In questo articolo riportiamo una serie di studi che dimostrano come l’immunità naturale ottenuta a seguito della malattia Covid-19, sia notevolmente più efficace e più duratura rispetto a quanto possono garantire tutt’ora i vaccini. Quest’ultimi sviluppati, come sappiamo, per limitare la gravità della Covid-19, non riescono a sterilizzare il virus SARS-CoV2 e quindi non eliminano la diffusione dell’infezione, che si diffonde fra la popolazione indipendentemente che sia vaccinata o meno.

Abbiamo già visto in precedenti lavori (leggi qui) come questo possa innescare il problema dei “vaccini imperfetti e della resistenza al virus”, nel creare ceppi sempre più virulenti che si possono scatenare nella popolazione via via più vulnerabile man mano che l’immunità scende nel tempo.
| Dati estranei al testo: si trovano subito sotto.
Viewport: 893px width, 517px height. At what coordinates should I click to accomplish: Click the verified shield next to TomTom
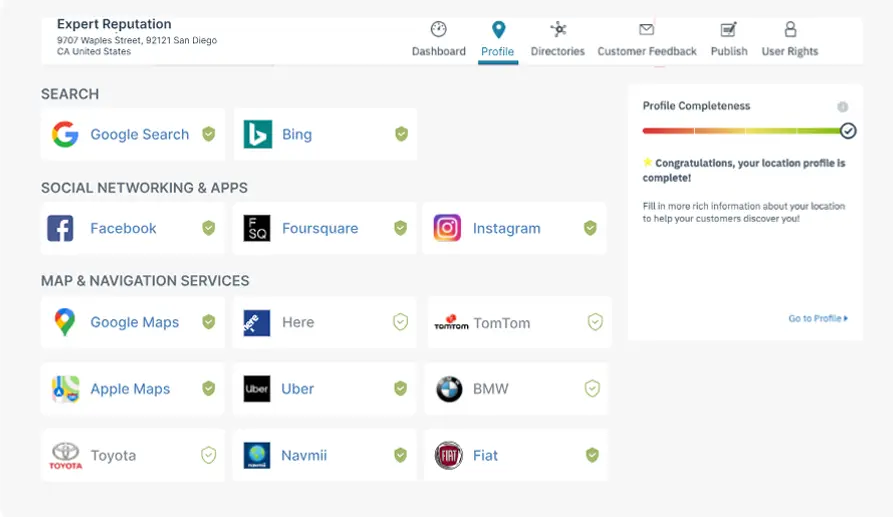pos(595,322)
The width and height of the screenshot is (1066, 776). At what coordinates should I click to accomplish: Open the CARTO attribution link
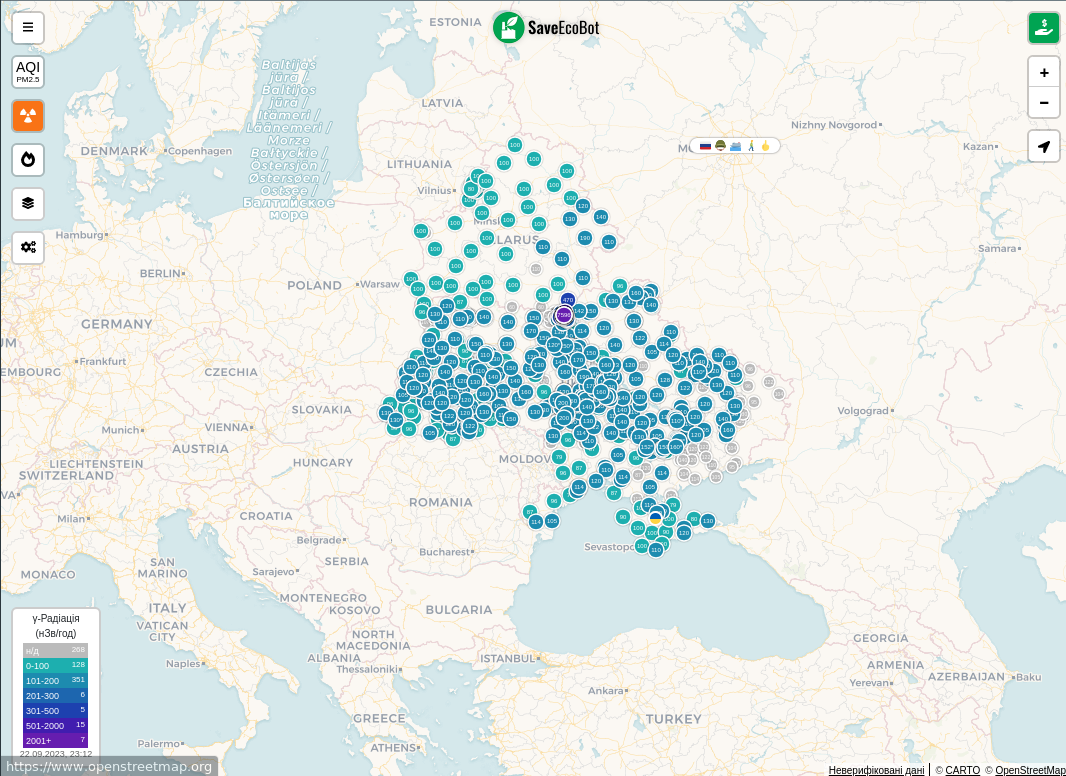962,770
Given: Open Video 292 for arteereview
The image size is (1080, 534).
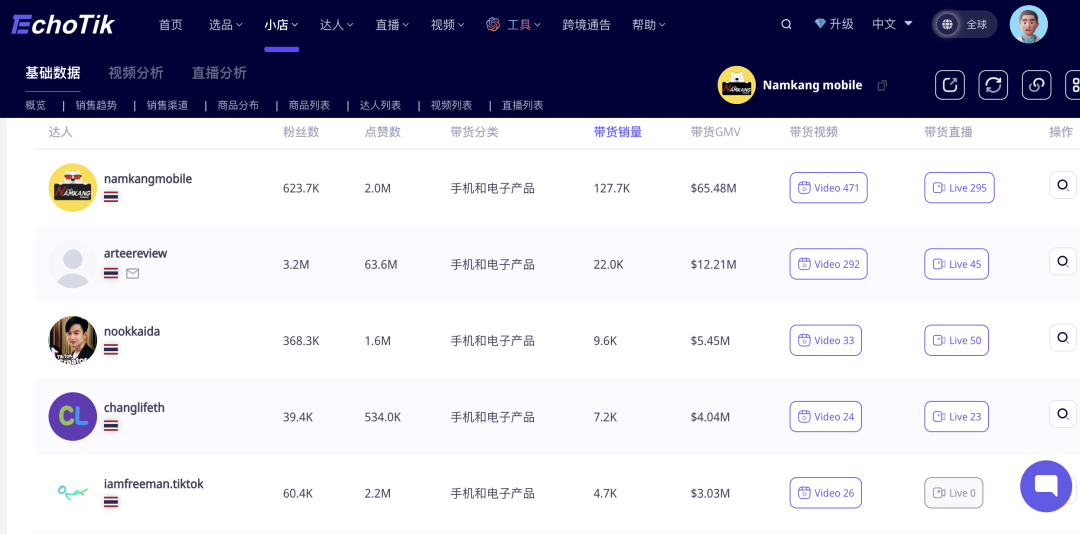Looking at the screenshot, I should coord(829,264).
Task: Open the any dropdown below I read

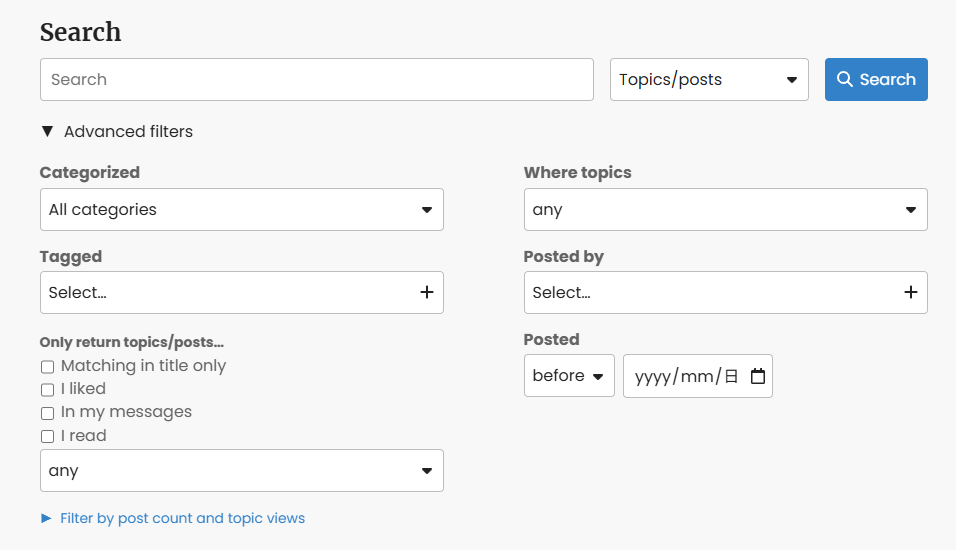Action: coord(241,471)
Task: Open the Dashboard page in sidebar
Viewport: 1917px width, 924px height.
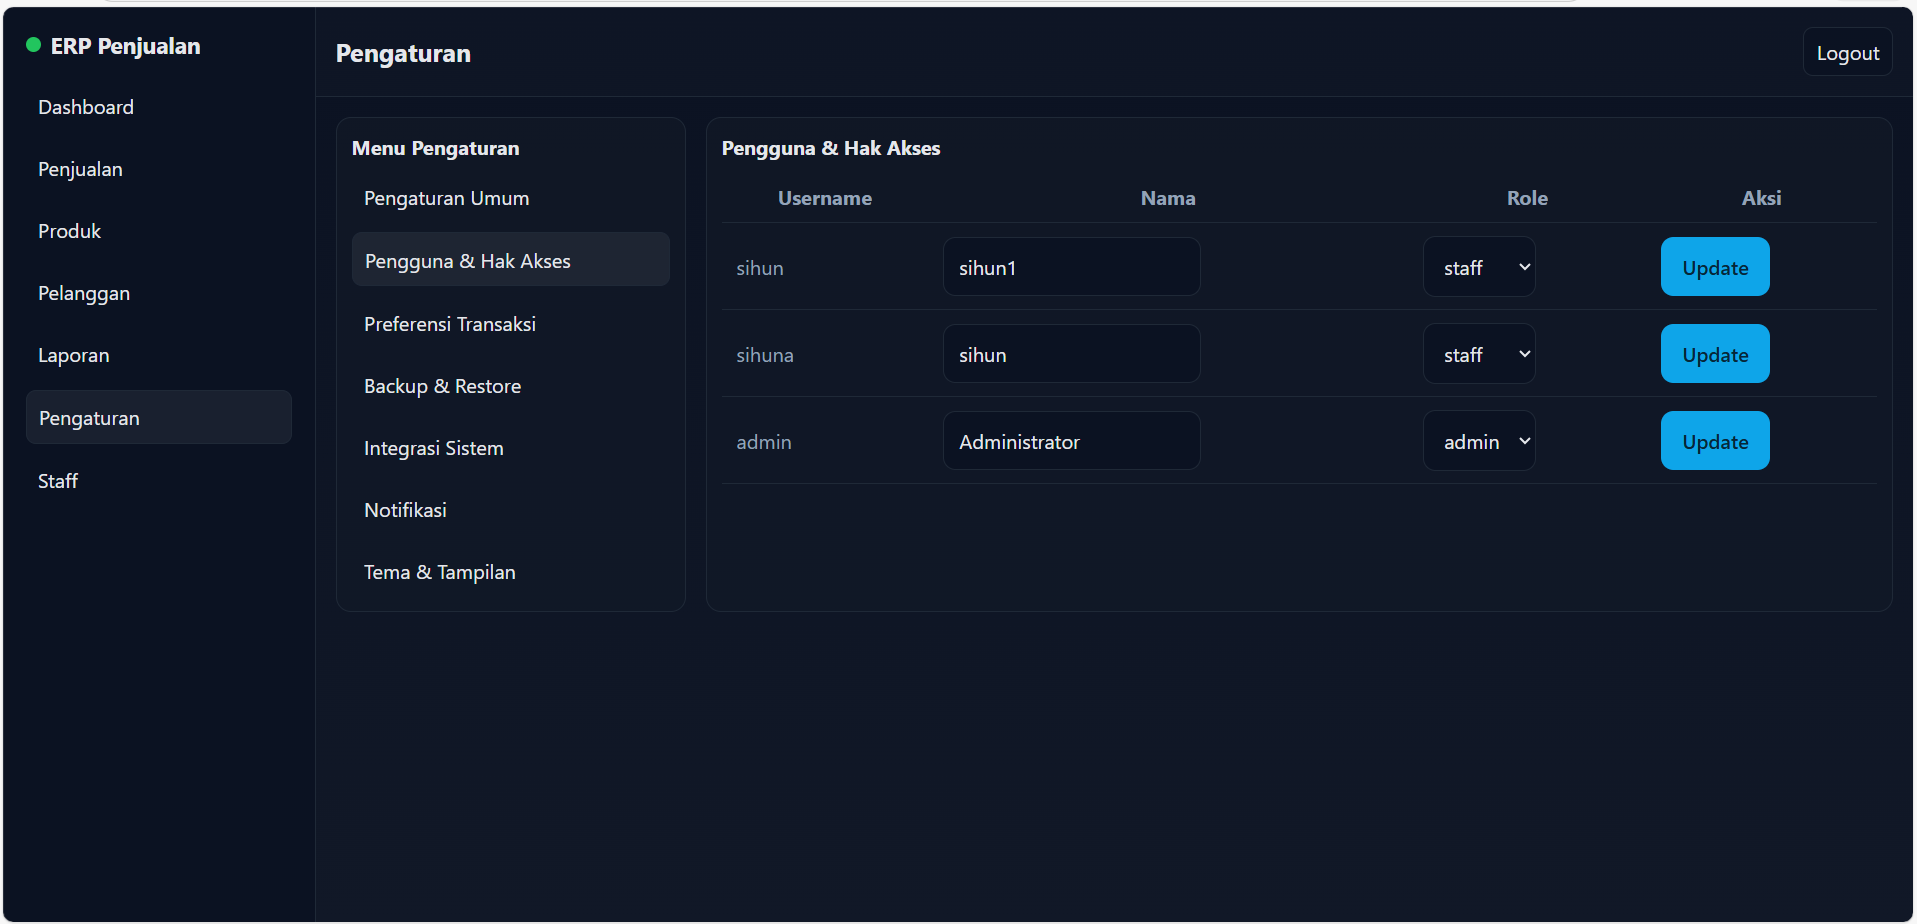Action: (86, 107)
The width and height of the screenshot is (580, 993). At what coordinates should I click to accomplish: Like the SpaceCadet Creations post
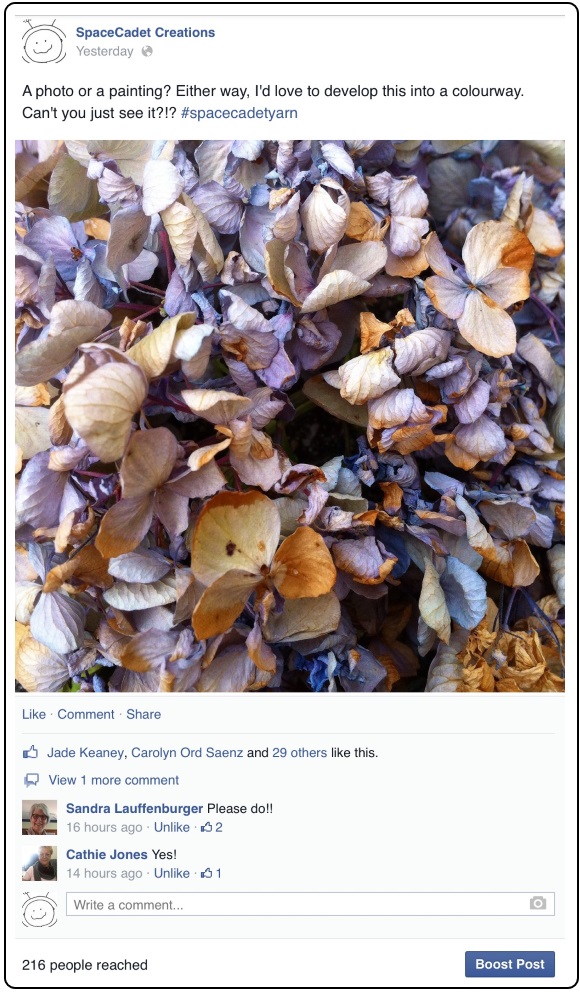click(34, 714)
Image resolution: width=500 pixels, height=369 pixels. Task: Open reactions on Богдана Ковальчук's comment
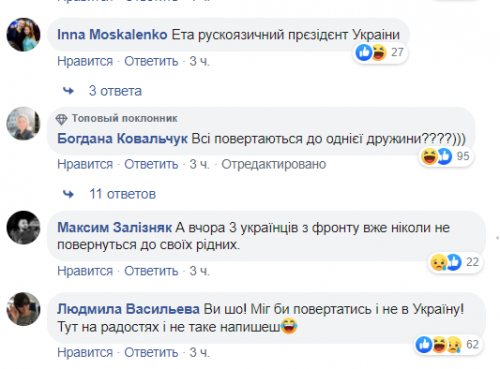445,156
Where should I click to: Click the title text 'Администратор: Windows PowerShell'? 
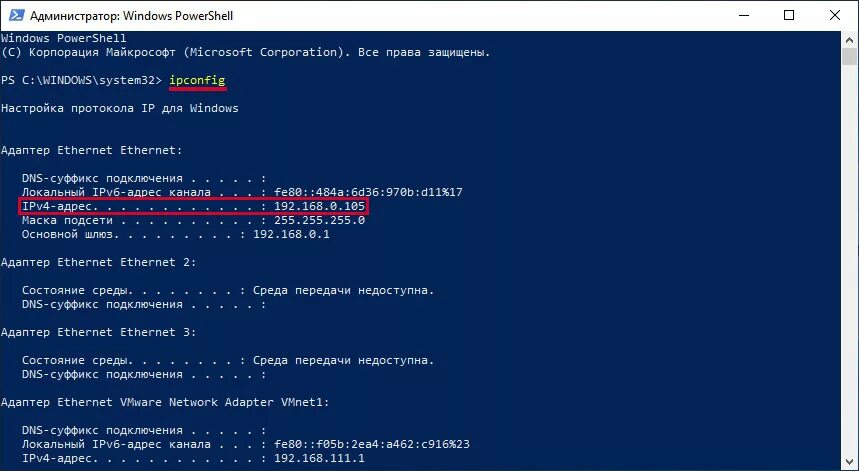(131, 16)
Com’è possibile fermare questo vortice? Prima della risposta vi indirizziamo alla lettura di queste pubblicazioni scientifiche. Come vedrete tra gli autori di questi studi non compare mai il nome dei nostri virologi, loro vanno in Tv, ma all’estero gli scienziati fanno il loro mestiere. Inutile dire che nessun organo di informazione italiano ha mai dato notizia degli studi autorevoli che citiamo.   

L’efficacia dei vaccini

Nello studio Comparison of two highly-effective mRNA vaccines for COVID-19 during periods of Alpha and Delta variant prevalence”, ricercatori del Mayo Clinic Health System hanno confrontato i diversi tassi di efficacia per prevenire infezione e l’ospedalizzazione per Moderna (mRNA-1273) e Pfizer/BioNTech (BNT162b2).

Per tutti i dettagli sul campione e sul metodo utilizzato rimandiamo alla fonte (eggi qui). Ciò che emerge è che l’efficacia nel prevenire l’infezione inizia a diminuire dopo 5-6 mesi dal completo ciclo vaccinale, arrivando a luglio, in piena variante Delta (nel territorio della popolazione presa a campione), a provocare una differenza notevole fra Moderna 76 % e Pfizer 42%.

La tabella riporta mese per mese il confronto di incidenza fra i due farmaci per le infezioni di “breakthrough”, cioè di individui a ciclo completo di vaccinazione che si sono risultati positivi alla variante Delta. Nel mese di luglio è ben evidente il crollo di Pfizer.

I dati parlando da soli: i farmaci dopo cinque mesi in presenza di nuova variante, non sono efficaci come da trial di approvazione.

Il caso dell’università di San Diego

L’università della California di San Diego UCSDH è stata travolta da un’ondata di contagi nei primi mesi del ‘21: un totale di 227 operatori sanitari dell’UCSDH sono risultati positivi per SARS-CoV-2: 130 dei 227 lavoratori (57,3%) erano completamente vaccinati. I sintomi erano presenti in 109 dei 130 lavoratori completamente vaccinati (83,8%) e in 80 dei 90 lavoratori non vaccinati (88,9%). (I restanti 7 avevano ricevuto solo una dose). Notare che a marzo il 76% della forza lavoro era stato completamente vaccinato, a luglio la percentuale era salita all’83%.

È stata valutata l’efficacia del vaccino per ciascun mese da marzo a luglio Resurgence of SARS-CoV-2 Infection in a Highly Vaccinated Health System Workforce”:

Si nota come l’efficacia del vaccino sia passata dal 90% nel periodo marzo- giugno, al 65,5% di luglio!

Il drammatico cambiamento nell’efficacia del vaccino, da giugno a luglio, contro la malattia sintomatica è probabilmente dovuto sia alla comparsa della variante Delta, sia al calo di immunità indotto dal farmaco.